The current Bankruptcy Rule 9006(b)(3) provides that:

"Enlargement Limited. The court may enlarge the time for taking action under Rules . . . 4007(c) . . ., only to the extent and under the conditions stated in those rules."

Our reading of the pertinent language coincides with that of Judge Pereira in In re Klein, and we join in his holding that:

Bankruptcy Rule 9006(b)(3) thus makes clear that Bankruptcy Rules 4004 and 4007 are independent, self-standing provisions, not only fixing deadlines for taking steps to raise discharge or dischargeability issues, but also governing enlargement of such deadlines, without regard to the general enlargement provisions and excusable neglect concept contained in Bankruptcy Rule 9006(b)(1). More succinctly stated, `Rule 9006(b)(1) and 9006(b)(3) are plainly intended to be mutually exclusive.'"
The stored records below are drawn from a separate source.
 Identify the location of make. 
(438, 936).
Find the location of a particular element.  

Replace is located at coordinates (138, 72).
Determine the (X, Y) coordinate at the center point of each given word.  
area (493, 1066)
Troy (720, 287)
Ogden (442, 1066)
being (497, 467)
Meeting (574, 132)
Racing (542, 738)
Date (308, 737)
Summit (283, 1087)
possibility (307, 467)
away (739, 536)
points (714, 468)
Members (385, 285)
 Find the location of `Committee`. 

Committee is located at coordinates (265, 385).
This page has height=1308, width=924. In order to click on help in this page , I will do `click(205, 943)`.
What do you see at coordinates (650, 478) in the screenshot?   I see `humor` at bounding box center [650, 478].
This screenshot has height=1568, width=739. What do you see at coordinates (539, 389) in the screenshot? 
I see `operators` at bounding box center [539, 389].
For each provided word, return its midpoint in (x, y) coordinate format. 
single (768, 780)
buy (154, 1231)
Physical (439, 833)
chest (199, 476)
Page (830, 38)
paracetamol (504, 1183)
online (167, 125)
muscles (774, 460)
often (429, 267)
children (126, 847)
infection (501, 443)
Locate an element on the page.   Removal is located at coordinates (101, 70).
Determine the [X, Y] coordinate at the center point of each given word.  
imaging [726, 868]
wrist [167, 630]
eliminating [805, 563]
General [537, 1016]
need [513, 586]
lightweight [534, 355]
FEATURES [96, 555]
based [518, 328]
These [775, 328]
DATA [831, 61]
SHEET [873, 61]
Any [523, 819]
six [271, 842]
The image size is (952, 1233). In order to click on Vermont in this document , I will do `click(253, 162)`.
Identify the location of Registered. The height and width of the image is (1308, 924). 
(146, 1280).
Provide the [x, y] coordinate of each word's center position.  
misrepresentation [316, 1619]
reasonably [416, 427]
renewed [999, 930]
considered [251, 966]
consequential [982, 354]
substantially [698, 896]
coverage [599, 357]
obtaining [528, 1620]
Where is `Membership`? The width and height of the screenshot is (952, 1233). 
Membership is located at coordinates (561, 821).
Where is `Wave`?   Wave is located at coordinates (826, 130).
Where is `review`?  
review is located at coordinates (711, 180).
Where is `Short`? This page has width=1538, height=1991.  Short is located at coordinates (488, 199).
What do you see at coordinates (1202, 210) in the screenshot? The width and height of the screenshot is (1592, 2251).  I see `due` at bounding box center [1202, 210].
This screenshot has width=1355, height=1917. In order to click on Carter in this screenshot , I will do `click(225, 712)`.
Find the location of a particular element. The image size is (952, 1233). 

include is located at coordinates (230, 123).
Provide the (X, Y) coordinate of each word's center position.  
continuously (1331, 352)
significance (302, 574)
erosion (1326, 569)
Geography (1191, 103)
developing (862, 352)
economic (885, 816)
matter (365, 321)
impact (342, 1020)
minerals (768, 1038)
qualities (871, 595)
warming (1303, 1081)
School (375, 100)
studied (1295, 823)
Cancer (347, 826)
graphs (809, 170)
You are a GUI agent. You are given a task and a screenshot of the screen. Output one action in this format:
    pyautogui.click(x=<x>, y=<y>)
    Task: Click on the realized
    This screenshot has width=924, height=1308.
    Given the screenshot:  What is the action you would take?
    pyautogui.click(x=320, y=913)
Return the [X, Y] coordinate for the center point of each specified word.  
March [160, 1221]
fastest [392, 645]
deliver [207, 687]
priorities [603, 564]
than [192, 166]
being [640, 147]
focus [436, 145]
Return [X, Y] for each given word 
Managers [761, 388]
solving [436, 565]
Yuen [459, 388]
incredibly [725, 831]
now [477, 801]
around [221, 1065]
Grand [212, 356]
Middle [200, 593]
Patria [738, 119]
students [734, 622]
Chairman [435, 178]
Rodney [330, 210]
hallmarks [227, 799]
Id. at 374 (citing Vaccariello v. Lagrotteria, 43 B.R. 1007, 1013 (D.C.N.D.Ill.1984)).

Based upon the foregoing, this Court is not authorized to consider the explanation proffered by Silver City for having filed its Complaint one day late, as the defense of excusable neglect is not available in these circumstances. Accordingly, since no discretion exists in these circumstances, the Debtor's Motion to Dismiss is GRANTED.

Enter Judgment consistent with this opinion.

NOTES

[1] Silver City also argues that it mailed its Complaint to the Court within the applicable time deadline, but that the Complaint was not received by the Court until one day later. We have recently discussed this issue in In re Gaudet, 146 B.R. 323, 323-24 (Bankr.D.R.I.1992), and held therein that "'service by mail' relates precisely to that — service on a party, not filing with the Court. Also, the accomplishment of service by mailing pursuant to Rule 9006(e) again relates to service, and not filing, particularly where the filing deadline is ordered by the Court." Id. at 324.

[2] Unlike the present Bankruptcy Rules, the former Bankruptcy Rules permitted bankruptcy courts to grant such extensions upon a showing of excusable neglect. In re Klein, 64 B.R. at 375.